How strange it must be to for cells to divide and multiply, organizing into a body, inside your own body. Organize into a new organ with its own organs. All this inside you, without your effort, just a 14 billion year old flywheel of life turning without your permission.
How strange to be compelled by all of nature to divide from this organ. You must release it from an opening in your body. Cut the tie that binds you or you both will die. The organ screams with fire. What is this?! What is this?!
How strange to call it a child. You are only just larger than it now, but wisdom will hide till later. You are in a body that has a stronger hide, longer bones, and now language that makes you believe you’re a grown-up. The promise is that years themselves are like packaged-adultness, and how often that promise leaves us wanting.
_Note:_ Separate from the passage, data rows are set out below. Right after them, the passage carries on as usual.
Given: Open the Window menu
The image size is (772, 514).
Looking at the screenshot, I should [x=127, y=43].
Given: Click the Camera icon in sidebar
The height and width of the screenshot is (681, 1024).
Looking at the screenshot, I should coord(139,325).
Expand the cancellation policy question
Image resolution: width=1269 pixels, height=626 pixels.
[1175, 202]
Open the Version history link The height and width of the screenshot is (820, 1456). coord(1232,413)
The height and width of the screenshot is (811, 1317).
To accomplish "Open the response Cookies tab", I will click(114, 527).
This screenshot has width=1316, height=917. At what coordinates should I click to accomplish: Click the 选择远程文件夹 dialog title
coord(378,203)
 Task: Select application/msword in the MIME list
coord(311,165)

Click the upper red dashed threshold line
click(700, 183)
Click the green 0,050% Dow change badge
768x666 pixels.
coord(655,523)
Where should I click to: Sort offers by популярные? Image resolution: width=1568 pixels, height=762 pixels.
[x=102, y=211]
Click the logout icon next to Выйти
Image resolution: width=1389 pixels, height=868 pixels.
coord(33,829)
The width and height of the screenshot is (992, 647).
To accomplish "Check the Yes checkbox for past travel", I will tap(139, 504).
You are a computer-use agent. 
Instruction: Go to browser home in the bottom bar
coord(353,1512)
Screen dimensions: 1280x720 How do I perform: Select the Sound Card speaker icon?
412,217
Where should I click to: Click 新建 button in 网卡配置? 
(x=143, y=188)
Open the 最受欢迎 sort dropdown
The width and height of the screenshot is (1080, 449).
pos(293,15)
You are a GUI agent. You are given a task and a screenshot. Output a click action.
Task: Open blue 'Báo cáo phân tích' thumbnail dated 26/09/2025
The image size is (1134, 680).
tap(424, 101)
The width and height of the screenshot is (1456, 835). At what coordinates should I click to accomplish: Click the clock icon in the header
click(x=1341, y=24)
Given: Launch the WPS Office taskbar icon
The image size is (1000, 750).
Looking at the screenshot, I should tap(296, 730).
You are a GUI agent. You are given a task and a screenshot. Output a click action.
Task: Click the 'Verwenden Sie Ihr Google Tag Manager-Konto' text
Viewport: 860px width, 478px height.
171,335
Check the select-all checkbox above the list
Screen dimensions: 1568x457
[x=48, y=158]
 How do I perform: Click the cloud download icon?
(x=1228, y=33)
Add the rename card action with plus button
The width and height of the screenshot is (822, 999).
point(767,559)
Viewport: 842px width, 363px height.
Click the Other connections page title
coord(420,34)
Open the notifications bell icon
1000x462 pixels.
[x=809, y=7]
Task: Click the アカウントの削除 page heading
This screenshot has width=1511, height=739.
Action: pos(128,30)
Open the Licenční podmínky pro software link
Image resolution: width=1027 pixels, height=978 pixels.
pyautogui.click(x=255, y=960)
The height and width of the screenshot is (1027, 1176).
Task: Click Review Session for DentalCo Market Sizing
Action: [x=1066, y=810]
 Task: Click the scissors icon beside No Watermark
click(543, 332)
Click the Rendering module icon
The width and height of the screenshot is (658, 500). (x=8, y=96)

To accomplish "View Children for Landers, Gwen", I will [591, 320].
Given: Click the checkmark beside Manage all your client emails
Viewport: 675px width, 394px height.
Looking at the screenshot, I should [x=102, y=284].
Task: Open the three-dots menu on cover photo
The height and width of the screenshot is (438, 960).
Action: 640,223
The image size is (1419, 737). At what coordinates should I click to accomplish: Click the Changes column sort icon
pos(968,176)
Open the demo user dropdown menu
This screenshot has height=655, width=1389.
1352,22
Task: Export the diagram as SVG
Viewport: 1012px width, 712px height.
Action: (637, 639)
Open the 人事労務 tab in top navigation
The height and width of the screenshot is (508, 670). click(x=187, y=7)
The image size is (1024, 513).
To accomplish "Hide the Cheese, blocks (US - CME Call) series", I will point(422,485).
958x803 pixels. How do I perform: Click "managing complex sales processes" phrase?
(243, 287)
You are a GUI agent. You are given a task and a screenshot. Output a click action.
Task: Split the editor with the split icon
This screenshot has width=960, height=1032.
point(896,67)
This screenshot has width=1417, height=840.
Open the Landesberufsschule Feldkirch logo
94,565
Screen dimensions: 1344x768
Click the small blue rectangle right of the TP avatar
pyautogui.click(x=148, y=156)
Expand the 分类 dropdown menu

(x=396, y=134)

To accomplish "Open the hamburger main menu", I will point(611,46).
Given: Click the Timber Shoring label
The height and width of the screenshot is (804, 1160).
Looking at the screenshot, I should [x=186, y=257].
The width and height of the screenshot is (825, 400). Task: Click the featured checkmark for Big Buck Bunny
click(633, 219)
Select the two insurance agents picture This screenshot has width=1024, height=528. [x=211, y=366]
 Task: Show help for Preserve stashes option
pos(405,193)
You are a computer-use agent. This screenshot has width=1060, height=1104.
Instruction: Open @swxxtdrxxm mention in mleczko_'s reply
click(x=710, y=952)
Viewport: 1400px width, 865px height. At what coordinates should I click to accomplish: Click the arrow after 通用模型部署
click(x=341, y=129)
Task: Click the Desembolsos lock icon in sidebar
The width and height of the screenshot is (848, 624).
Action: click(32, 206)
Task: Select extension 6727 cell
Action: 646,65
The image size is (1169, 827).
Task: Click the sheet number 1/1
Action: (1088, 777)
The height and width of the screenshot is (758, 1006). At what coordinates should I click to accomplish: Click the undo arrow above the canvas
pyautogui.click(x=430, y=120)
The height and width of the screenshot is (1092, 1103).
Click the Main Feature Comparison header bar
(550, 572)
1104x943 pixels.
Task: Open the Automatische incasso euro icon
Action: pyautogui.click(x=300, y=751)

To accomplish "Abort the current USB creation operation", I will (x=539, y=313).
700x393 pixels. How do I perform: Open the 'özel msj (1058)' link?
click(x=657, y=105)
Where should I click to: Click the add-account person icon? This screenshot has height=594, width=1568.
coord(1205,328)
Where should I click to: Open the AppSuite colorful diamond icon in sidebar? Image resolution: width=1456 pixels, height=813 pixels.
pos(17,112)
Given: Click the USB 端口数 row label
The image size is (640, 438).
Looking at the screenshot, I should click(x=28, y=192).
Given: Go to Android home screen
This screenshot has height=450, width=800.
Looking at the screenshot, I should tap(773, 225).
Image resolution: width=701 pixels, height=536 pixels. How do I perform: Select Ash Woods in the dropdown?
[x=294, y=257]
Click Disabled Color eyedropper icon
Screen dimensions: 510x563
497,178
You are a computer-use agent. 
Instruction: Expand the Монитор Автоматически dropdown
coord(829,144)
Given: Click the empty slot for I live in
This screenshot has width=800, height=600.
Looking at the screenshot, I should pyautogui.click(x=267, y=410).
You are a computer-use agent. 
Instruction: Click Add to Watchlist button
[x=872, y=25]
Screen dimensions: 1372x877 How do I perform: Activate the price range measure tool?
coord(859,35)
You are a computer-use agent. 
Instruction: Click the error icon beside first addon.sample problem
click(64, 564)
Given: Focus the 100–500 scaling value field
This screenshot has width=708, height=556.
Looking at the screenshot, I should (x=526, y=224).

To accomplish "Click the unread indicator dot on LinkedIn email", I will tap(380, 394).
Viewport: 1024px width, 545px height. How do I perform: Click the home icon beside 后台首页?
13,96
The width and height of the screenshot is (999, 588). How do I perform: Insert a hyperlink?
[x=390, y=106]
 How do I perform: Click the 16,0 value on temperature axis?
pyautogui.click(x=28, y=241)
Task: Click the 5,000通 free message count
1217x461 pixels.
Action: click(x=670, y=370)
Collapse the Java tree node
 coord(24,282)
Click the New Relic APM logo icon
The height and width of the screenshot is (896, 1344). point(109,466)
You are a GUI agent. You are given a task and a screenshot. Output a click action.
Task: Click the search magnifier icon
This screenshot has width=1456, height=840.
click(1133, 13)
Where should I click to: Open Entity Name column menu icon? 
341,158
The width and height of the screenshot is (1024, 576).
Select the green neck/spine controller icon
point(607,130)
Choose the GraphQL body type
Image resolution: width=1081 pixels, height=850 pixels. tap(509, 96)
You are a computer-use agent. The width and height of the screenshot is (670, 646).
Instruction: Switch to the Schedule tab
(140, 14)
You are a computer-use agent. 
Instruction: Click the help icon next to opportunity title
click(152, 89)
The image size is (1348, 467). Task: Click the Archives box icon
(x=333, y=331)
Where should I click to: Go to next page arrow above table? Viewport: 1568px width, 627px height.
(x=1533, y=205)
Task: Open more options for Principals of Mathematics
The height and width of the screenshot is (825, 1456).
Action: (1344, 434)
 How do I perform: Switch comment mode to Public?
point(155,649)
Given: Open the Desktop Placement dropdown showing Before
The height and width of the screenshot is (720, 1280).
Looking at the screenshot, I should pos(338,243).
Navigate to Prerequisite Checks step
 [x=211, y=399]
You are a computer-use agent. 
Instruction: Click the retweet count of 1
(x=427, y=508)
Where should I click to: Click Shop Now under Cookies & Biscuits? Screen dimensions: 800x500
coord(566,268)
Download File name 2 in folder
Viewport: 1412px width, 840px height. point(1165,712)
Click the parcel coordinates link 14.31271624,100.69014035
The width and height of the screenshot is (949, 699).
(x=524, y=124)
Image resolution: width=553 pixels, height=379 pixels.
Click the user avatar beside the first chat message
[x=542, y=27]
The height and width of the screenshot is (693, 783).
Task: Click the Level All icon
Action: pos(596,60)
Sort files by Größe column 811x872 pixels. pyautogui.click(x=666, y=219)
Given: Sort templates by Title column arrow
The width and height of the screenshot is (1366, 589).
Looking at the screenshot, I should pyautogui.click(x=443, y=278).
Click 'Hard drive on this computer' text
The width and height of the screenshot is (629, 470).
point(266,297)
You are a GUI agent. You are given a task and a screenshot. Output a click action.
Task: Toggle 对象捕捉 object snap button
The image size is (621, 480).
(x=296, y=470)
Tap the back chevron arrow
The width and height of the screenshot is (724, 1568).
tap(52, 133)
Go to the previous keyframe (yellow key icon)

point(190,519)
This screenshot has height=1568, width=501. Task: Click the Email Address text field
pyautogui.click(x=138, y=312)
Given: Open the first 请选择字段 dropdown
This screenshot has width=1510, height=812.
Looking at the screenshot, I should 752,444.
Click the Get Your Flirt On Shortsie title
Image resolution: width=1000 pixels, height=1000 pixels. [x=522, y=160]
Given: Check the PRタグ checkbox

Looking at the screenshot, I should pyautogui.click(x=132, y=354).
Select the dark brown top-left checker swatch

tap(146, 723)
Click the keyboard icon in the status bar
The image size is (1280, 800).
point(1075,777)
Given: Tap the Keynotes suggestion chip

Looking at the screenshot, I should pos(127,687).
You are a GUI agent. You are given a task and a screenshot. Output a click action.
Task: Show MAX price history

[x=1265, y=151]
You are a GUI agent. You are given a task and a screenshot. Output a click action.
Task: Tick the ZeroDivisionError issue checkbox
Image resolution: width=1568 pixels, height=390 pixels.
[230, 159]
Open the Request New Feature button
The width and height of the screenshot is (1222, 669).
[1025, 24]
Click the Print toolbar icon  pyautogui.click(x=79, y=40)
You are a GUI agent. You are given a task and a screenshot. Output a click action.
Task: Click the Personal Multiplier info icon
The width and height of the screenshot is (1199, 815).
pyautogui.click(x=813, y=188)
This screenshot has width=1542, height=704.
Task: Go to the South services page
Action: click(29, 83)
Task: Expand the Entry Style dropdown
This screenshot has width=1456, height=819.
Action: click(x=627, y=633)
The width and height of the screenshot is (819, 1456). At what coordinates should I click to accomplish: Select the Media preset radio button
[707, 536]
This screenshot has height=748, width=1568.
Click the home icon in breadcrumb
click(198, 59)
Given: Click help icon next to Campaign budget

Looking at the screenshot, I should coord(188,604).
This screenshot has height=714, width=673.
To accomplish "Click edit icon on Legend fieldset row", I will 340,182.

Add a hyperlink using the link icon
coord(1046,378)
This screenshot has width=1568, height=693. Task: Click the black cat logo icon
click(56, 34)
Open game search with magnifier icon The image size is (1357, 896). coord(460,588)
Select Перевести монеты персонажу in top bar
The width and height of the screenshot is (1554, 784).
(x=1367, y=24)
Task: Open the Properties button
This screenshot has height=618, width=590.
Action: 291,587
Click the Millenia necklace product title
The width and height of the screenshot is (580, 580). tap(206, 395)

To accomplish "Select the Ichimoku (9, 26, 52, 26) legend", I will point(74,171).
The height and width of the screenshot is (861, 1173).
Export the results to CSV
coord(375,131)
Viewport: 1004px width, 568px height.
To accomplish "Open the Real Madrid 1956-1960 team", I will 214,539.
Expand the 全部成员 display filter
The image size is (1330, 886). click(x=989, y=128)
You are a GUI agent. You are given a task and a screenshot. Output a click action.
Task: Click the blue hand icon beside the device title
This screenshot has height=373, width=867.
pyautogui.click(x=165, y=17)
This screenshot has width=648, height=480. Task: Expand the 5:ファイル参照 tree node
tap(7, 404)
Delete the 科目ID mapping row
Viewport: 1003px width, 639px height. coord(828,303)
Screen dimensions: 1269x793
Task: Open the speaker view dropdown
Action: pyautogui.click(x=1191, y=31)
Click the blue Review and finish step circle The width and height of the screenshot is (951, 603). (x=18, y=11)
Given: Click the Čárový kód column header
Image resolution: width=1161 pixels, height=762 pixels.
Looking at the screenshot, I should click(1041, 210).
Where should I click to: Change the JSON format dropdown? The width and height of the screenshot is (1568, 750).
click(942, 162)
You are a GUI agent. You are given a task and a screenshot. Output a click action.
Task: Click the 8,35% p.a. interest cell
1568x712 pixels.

How strange to be the first experience in this child’s life. The first home. The first of every basic sensation. You will use language and emotion only in the measure you have it available to you. You will use and be driven by genetics and the map of your own early experience of life.
How strange that some of you unfold into this relationship like a flower opens in mountain valley. Some of you untether like a lost kite. Some of you can only mimic something you’ve seen once in a movie — because no one ever shared their fragrance with you, or let you feel softness of their pedals while you slowly became a person.
How strange every mother has been mothered, and all people. But how broad an experience to simply call it mothering. How much we are. Each of us. Each a person. A collection of programs, adaptations, and observations. And in there — in all that material — how much of it is from mothers.